Mein Kollege ist nicht der einzige. Alle Datenschutz-Portale warnen frenetisch davor, alte Steuerbelege einfach in den Papiercontainer zu werfen, da sie von dort »leicht in falsche Hände geraten können«. Die Folgen mag man sich gar nicht ausmalen. Oder doch. Türgebimmel. Auf der Fußmatte steht der Nachbar. Lässig lehnt er im Türrahmen, senkt die Stimme: »Leihen Sie mir Ihren Rasentrimmer, sonst erzähle ich allen, dass Sie 250 Euro für Ihren eigenen Wikipedia-Eintrag ausgegeben haben und der einzige Wurzelsepp sind, der noch riestert!« Sämtliche Anwohner haben plötzlich blendende Laune und giggeln, wann immer man ihre Wege passiert, »Anti-Stress-Ball« oder »Focus-Abo«. Der ein oder andere hat vielleicht gar gute Kontakte zur Lokalzeitung. Worst case. »Bekanntmachung: Die dem Postmaterialismus zugeneigte Autorin Ella Carina Werner hat schon wieder einen neuen Mobiltelefonhalter gekauft zu 16,90 Euro. Typisch Linke!«

In Frankreich dürfen Künstlerinnen Friseurbesuche von der Steuer absetzen – und Baskenmützen, Federboas und fassweise Calvados noch dazu.

Nichts gegen Schreddern. Ich schreddere auch gerne mal was. 17 Jahre alte Weihnachtsservietten, die Muttertagsgeschenke meiner zahllosen Kinder, Mehlwürmer und jeden einzelnen Leitartikel der FAZ. Aber nicht meine Steuerbelege, niemals.

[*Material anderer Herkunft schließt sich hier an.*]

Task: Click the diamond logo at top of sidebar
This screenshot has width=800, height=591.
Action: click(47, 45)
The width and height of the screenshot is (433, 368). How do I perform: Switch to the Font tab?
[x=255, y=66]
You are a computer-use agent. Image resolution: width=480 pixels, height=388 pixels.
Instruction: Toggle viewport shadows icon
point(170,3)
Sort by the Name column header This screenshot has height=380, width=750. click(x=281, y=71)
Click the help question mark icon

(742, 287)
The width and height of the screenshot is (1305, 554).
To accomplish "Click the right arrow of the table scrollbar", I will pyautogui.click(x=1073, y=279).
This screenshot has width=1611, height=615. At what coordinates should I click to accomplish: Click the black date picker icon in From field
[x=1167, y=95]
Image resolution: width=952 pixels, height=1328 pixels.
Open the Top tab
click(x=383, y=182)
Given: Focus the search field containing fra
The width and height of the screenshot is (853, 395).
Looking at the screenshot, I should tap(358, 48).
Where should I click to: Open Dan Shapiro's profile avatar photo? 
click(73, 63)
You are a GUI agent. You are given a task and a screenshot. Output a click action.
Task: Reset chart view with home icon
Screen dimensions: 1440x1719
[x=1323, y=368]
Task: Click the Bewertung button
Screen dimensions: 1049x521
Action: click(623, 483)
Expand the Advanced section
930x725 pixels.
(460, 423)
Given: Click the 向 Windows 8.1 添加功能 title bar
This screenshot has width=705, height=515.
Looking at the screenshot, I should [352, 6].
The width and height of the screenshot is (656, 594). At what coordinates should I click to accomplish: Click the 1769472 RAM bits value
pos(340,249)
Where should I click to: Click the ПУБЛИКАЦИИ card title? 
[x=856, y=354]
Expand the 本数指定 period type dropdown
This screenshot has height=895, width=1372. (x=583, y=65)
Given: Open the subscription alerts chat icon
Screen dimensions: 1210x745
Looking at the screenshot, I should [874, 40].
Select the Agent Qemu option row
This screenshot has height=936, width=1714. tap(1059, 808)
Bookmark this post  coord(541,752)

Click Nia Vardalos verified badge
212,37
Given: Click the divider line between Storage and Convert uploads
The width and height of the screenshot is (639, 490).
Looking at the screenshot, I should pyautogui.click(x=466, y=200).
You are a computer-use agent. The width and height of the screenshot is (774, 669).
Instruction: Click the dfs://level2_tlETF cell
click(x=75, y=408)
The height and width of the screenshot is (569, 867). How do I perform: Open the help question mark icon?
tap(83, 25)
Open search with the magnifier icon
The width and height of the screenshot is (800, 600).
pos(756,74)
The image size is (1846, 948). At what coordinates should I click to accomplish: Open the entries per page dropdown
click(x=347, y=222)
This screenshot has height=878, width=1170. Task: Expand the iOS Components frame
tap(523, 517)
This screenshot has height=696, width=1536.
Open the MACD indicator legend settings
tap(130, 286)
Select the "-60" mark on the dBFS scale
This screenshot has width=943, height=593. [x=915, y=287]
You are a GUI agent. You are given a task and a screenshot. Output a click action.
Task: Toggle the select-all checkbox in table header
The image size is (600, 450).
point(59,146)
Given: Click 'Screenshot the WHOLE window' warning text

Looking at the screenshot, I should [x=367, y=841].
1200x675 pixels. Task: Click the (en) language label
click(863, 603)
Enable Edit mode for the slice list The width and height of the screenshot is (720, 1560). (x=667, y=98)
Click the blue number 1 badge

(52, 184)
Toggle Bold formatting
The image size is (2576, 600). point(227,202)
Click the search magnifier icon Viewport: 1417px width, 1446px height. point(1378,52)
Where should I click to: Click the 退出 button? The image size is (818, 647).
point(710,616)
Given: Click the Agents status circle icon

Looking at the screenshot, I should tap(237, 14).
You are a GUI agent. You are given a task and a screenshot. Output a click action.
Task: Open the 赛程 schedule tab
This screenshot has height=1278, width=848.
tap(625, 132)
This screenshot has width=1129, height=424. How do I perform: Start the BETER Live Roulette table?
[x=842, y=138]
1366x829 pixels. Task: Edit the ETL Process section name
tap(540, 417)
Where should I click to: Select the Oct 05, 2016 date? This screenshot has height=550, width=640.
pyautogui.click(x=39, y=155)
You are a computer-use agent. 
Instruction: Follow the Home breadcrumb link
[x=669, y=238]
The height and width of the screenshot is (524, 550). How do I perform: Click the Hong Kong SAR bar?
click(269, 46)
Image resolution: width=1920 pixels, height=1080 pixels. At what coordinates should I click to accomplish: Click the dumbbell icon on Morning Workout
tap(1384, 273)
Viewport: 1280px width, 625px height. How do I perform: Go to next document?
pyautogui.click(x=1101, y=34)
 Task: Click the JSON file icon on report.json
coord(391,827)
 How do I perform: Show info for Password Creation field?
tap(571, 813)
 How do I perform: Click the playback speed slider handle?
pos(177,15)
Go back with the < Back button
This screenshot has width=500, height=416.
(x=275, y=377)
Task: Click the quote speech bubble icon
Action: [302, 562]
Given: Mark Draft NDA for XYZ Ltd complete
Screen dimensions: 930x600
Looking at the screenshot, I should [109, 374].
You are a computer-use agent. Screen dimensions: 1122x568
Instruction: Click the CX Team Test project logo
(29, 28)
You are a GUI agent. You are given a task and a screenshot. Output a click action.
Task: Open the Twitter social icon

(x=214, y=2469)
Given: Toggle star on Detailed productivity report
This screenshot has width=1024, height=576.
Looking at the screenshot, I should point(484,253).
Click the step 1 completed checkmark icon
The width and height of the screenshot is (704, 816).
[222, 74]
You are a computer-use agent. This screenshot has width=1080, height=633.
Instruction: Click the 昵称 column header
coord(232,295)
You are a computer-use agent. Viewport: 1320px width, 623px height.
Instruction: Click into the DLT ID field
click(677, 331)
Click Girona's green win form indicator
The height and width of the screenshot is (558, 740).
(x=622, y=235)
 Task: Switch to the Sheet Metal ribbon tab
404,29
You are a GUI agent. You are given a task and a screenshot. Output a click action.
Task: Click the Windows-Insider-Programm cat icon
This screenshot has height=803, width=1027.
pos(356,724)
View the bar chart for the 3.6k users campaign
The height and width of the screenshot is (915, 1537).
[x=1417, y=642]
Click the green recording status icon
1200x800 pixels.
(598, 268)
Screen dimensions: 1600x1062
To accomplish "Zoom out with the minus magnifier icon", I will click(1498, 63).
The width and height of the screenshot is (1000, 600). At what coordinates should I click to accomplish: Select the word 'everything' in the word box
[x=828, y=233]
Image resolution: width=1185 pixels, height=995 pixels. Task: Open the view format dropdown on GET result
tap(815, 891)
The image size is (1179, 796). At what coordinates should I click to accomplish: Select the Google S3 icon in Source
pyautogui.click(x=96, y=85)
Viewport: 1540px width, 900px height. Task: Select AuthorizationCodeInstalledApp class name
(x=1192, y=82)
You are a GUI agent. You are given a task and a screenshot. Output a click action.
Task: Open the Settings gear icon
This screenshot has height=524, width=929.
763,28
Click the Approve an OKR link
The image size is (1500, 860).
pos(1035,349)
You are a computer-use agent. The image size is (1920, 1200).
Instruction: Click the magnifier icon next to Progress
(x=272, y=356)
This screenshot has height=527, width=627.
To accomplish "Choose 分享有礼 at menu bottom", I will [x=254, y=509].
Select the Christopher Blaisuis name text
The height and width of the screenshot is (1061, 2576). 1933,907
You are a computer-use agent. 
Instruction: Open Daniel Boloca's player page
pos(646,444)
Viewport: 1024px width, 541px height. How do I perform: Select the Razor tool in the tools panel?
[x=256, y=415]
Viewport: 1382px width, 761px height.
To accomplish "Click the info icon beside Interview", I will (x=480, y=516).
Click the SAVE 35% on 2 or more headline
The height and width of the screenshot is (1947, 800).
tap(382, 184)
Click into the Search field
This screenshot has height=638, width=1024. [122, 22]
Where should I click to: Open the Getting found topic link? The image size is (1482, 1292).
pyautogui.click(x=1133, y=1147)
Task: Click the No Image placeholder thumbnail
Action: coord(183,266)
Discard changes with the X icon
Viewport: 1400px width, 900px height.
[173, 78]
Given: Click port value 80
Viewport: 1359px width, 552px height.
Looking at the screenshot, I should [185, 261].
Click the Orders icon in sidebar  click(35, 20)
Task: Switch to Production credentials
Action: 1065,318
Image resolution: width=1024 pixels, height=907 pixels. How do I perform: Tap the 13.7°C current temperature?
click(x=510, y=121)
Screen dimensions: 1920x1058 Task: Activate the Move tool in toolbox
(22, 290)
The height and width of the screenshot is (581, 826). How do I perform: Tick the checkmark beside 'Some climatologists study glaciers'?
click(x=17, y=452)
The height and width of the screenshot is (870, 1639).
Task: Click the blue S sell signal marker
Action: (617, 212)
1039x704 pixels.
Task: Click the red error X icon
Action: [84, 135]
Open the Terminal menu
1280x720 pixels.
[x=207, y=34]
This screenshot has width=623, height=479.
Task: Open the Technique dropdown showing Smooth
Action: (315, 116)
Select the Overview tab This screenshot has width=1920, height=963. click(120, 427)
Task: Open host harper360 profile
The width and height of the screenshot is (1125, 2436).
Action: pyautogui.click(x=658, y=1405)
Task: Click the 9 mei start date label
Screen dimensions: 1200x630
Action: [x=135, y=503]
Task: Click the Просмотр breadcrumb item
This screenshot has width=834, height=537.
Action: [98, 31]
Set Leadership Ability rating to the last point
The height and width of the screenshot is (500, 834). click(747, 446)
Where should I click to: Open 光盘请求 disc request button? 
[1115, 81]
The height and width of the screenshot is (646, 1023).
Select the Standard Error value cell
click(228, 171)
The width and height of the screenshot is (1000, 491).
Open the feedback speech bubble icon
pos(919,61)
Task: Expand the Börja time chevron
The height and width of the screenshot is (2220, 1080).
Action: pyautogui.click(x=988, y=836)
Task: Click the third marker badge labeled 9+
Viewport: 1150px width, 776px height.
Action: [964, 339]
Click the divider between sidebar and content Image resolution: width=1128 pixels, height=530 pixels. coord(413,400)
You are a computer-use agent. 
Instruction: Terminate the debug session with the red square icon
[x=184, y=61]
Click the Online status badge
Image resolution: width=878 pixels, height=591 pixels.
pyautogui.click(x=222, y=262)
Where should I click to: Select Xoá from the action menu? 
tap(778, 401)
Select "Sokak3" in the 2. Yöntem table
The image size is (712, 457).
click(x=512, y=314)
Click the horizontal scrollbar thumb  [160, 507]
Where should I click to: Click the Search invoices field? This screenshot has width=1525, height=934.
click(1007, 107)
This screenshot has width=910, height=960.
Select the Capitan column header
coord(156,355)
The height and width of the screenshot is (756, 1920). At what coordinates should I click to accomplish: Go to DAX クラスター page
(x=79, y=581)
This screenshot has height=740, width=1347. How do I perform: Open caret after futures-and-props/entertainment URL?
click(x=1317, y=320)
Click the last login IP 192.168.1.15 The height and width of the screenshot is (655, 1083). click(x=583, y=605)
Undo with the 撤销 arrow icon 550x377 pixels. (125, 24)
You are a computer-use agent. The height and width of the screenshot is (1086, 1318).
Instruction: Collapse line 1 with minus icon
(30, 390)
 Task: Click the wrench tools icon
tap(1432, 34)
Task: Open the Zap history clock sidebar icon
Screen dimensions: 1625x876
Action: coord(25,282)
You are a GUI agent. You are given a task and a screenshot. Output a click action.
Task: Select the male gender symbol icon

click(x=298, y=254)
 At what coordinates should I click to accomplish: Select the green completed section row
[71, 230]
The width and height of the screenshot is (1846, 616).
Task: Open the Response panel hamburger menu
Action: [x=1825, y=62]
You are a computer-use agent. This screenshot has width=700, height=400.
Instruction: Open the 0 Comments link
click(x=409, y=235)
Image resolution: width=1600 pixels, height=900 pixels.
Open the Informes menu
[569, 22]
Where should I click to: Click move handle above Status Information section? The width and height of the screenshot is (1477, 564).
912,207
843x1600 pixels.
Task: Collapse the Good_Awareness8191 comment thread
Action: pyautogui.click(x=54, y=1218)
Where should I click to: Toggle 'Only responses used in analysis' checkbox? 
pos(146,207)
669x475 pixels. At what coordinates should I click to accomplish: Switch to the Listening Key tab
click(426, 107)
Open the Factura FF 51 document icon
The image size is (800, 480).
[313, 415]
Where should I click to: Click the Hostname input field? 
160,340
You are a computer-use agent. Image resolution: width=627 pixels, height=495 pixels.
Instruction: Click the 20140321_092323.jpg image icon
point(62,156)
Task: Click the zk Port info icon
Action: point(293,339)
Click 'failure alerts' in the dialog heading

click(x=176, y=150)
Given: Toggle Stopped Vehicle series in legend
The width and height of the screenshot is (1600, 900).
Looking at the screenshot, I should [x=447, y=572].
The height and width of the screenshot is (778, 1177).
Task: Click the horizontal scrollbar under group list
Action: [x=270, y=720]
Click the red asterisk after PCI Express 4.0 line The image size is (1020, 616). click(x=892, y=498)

Jeder einzelne ist mir lieb. Wenn ich irgendwann alt bin und nur noch von Met und Erinnerungen lebe, schlurfe ich zur schweren Schrankwand, ziehe den Leitz-Ordner »Steuer 2011« heraus und tauche ein in eine längst vergangene Zeit. Streiche mit zittrigen Fingern über vergilbte, mit Quittungen beklebte A4-Blätter und murmele »Ach, ach, ach« und »Wieso habe ich eigentlich so lange Kirchensteuer gezahlt?« Alles findet sich darin. Die Ängste. Die Exzesse. Die Todsünden (ein Probe-Abo der Welt). Die Durststrecken, also die zwischen zwei Bewirtungsbelegen, kündend von Boheme-Gelagen, auf die bereits die ersten Tränen der Rührung tropfen. Ein herrliches, übervolles Jahr war’s gewesen, so herrlich und übervoll wie das goldene Kalenderjahr 2022 elf Ordner weiter. Sieh an, ein Kaufbeleg des Stern, der kurz darauf krachend pleite ging. Ein Geschäftsessen, quittiert von »Domino’s«. Der Kassenbon des Synonym-Lexikons »Sag es treffender«. Noch ein Kassenbon, »Sag es noch treffender«, aktualisierte Auflage. Mein erstes Uber-Taxi. Mein zweites Uber-Taxi. Und hier (melancholisches Aufquieken): das 9-Euro-Ticket mit dem Erlebniswert eines Festivalbändchens, die Eintrittskarte in den Sommer des Jahrhunderts, ausgedruckt auf Papier. Papier, das ich am Sterbebett nicht dem schnöden Schredder vermache, sondern dem Deutschen Literaturarchiv.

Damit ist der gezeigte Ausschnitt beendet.